Think of Afghanistan Inc. as a distressed company in which the U.S. pension fund has already invested billions of dollars. Should the fund invest billions more to try to rescue the enterprise, or call it quits?

Analysts arguing for upping the stakes warn that the company may be “too big to fail.” If Afghanistan collapses, investors might lose faith in the entire sector and put the larger economy at risk.

Analysts who call for liquidating the investment say it would be folly to invest more in a company whose CEO won his post through a rigged shareholder election, whose major divisions are run by gangsters and drug traffickers, and whose disgruntled workers are sabotaging production lines on a daily basis.

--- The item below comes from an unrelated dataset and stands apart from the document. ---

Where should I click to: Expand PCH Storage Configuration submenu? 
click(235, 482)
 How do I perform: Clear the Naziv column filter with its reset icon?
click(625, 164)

Successful investors don’t rely on crystal balls or insider information to weigh such arguments. Instead, they consciously correct for the human biases that drive the rest of us to make the same errors repeatedly.

In particular, smart investors pay heed to the insights of behavioral finance experts like Princeton psychologist Daniel Kahneman, who won a Nobel Prize in economics in 2002 for unmasking the irrational impulses of homo economicus.

Kahneman and his collaborator Amos Tversky showed that people care far more about the risk of losing money than they do about the prospect of winning an equivalent windfall—a tendency called loss aversion.

Loss aversion is one reason most people hang onto bad investments far too long rather than face the fact of their losses by selling.

It’s also why so many gamblers can’t bear to walk away from a losing table, and instead keep placing one more bet until the house cleans them out.

Studies show that investors compound such irrational behavior by seeking confirmatory evidence for their preconceptions and forgetting past failures.

It doesn’t take a Nobel Prize to see that such systematic biases apply to politics as well.

As Rutgers University political scientist Jack S. Levy noted in 2003, findings about the human tendency to want to recoup sunk costs “help to explain why states continue to pursue failing military interventions . . . rather than cutting their losses and negotiating a withdrawal . . . , as evidenced by France in Algeria, the United States in Vietnam, the Soviet Union in Afghanistan and Israel in Lebanon.”

Indeed, in 1965, Undersecretary of State George Ball famously predicted that if the Johnson administration escalated in Vietnam to avoid losing the war, it would never be able to reverse the policy: “We won’t get out. We’ll double our bet and get lost in the rice paddies.”

President Obama should heed these powerful insights today as he weighs the pleas of advisers to double our bet in Afghanistan. To keep us from getting further lost in its desert sands and rugged mountains, he must consciously resist our collective aversion to admitting and accepting losses.